— BEGIN Text to read —

I think its safe to say you won't get banned or sent to prison for questioning a summons.



> I have been driving for 20 years since I was 18, , have a full clean license, no penalty points, never fined or even pulled over. Doesn't mean I drive at 30 miles an hours on the motorway, just means I don't drive like a prat.



Over confident drivers can sometimes be the worst.


----------



## werner (4 Jan 2008)

*Re: motoring offence*



RainyDay said:


> Can I confirm exactly what you mean by this? Are you suggesting that all 'no right turn' and 'no left turn' signs are contrived nonsense?


 
Yes many are.

I can site numerous areas that traffic patterns have been changed by the local councils, with Dublin City Council being far the worst and the "traffic engineers" have failed to update corresponding "no right/left turns" on relevant streets.

The only time these have come to notice is usually when a serious accident ("engineered" accident in my opinion due to poor planning) and then such signs are updated.


----------



## RainyDay (4 Jan 2008)

werner said:


> Yes many are.
> 
> I can site numerous areas that traffic patterns have been changed by the local councils, with Dublin City Council being far the worst and the "traffic engineers" have failed to update corresponding "no right/left turns" on relevant streets.


Would you care to share some examples of this around Dublin?

— END Text to read —
— BEGIN Data segment —

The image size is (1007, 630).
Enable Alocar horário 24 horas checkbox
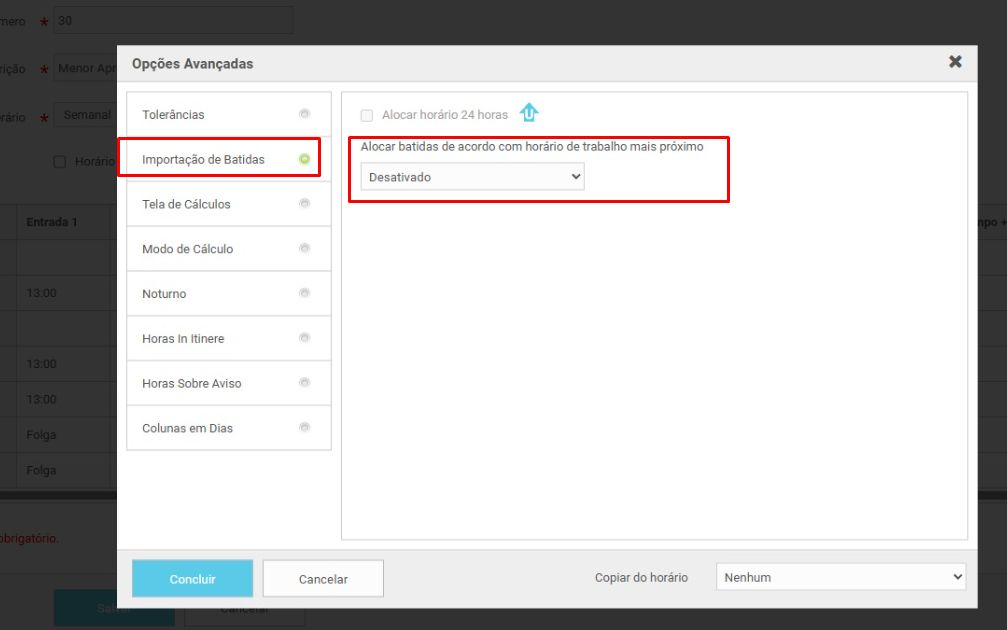pos(367,115)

— END Data segment —

- **Objective 1**: Print the passage of the motoring thread between "The only time" and "RainyDay (4 Jan 2008)", inclusive.
- **Objective 2**:
Answer these questions from the motoring thread:
(a) For how many years has the quoted driver been driving?
(b) Which council does werner call far the worst?
(c) Around which city does RainyDay ask for examples?
- **Objective 3**: Carry the motoring thread forward from its final line.

- **Answer 1**:
The only time these have come to notice is usually when a serious accident ("engineered" accident in my opinion due to poor planning) and then such signs are updated.


----------



## RainyDay (4 Jan 2008)

- **Answer 2**:
(a) 20 years
(b) Dublin City Council
(c) Dublin

- **Answer 3**:
MrMan said:


> I would agree with Randy in the sense that pre points I was caught speeding a couple of times and I didn't mind just stumping up the cash, but when the points came in the fine took a back seat and my worry was collecting points and possibly losing a licence.


That's not what Randy said. He said that his main incentive was concern around increased insurance costs arising from penalty points, not loss of licence.


----------



## Guest127 (4 Jan 2008)

why not take a photo of the area concerned. go to court. and when charged ask where does it say no left turn? produce the photo. case dismissed. one angry and I imagine vendictive plod to deal with in future though.
as for no left turns. sometimes these beat the hell out of me . theres a road in drumcondra facing the big tree or thereabouts. No left turn onto the drumcondra road. So you are expected to turn right towards the city centre and into traffic, when all you want to do is turn left and scoot out of the city. beats me anyway.


----------



## A_b (4 Jan 2008)

more often than not the guard won't turn up to court and fine will be scrapped


----------



## Stifster (4 Jan 2008)

A_b said:


> more often than not the guard won't turn up to court and fine will be scrapped


 
From professional experience while it happens a lot it is still in the minority of cases.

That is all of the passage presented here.